Every word I write about those events of 1964 is a product of a struggle with silence. It is a struggle I am destined to lose- have already lost- for even after all these years, I do not know where within me, in which corner of my world, this silence lies… it is simply a gap, a hole, an emptiness in which there are no words. (218)
The realization of the narrator after fifteen years of the riots was enough to make him think. Although there has been a border between two places- Calcutta and Khulna- they both were hit by riots at the same time. This helped him to understand the bond shared by human being, their history that is united into one irrespective of the artificial borders drawn by humans. The shadow lines drawn between two nations could not divide people for “how can anyone divide a memory?” Even when the language, culture and custom of different nations differ, there are yet times when two appear like images of each other and at times the line dissolves to give a taste of prehistoric times when history did not corrupted human bond. History dominates today only because it has been taken as a criterion to determine one’s identity. The section where the narrator elaborates upon his experiments with the Bartholomew’s Atlas should be read to cure the disease of intense Nationalism. Ghosh tries to change it with a wider idea of Humanity. Today, one might not be aware of the actions taking place in near vicinity only because there is some line drawn between such two places. What narrator believes is that these happenings, even with all the discordance between, are related and unites the divided section into one, unconsciously, without our knowledge.

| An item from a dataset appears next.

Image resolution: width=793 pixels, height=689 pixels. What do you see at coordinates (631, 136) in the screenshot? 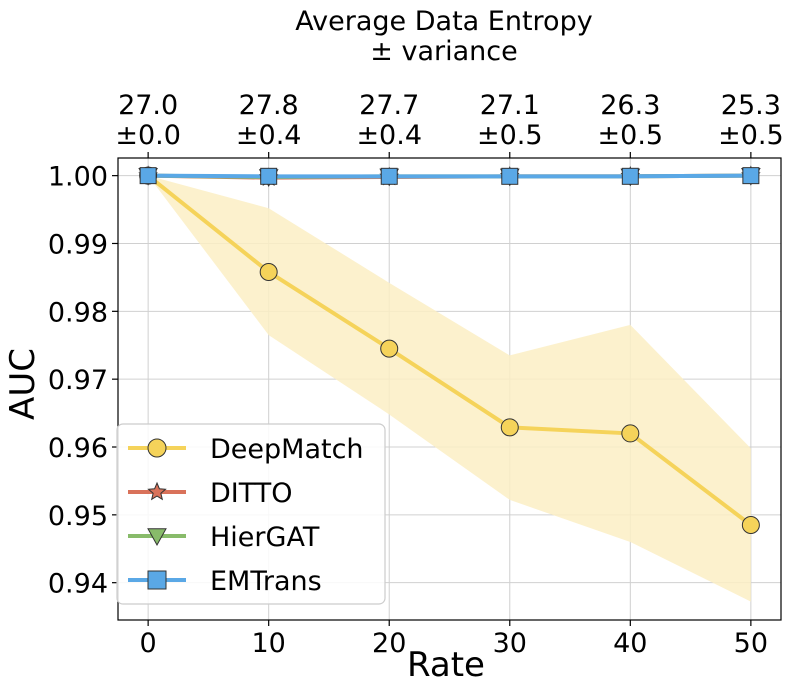
I see `top-tick-variance-4: ±0.5` at bounding box center [631, 136].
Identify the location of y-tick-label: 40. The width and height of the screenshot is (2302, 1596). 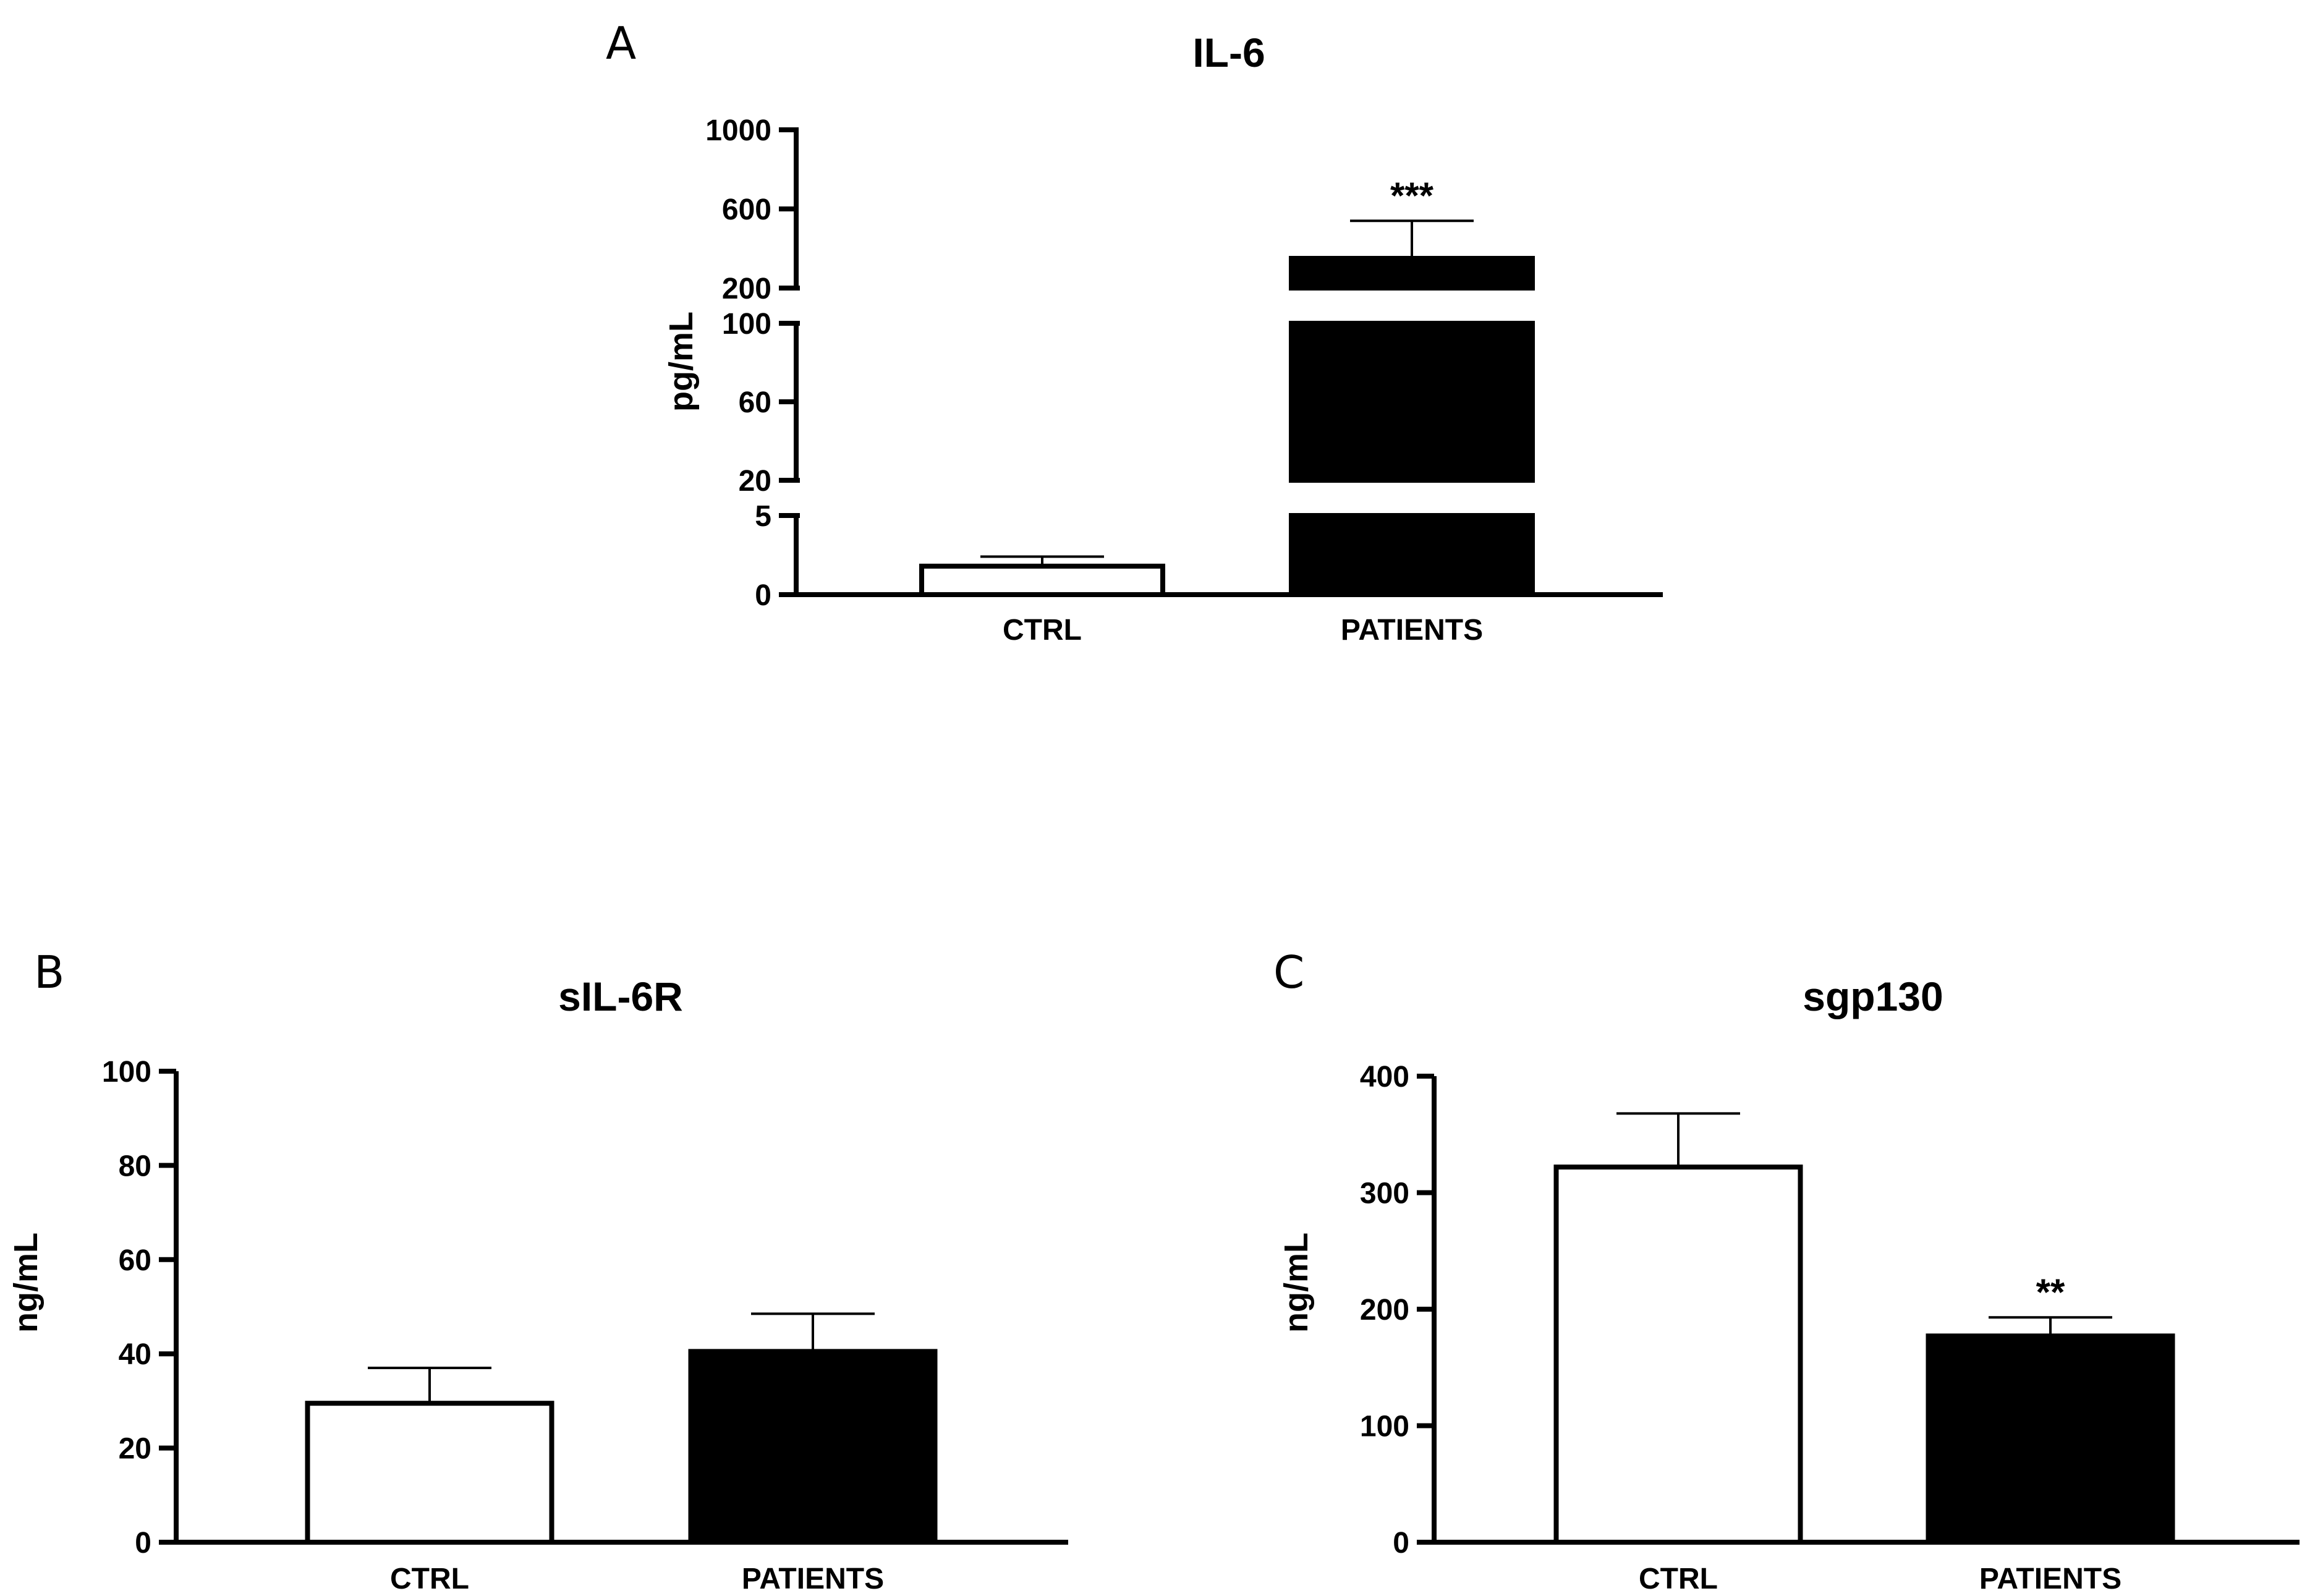
(135, 1354).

Thus, Ghosh has tried in his novel, by his narratology to unite those which are actually one. The history that generally gets to the common masses is anything but bias with a lot of gaps that nobody cares to fill. One version of history gets a validity as an absolute one and so convincingly it is done that people tend even to overlook the truth, as happened to the narrator as a child also. The author uses his characters with their stories as pieces of a jigsaw puzzle which he made his narrator to complete. Even when the picture is complete there are yet gaps where the parts were connected. Imaginations, memories and dreams are not such a fictional source as could be deciphered by Ghosh’s narratology. Therefore, one must need to differentiate between what is true and what is partially true and endeavor to reach the former with whatever resources one could.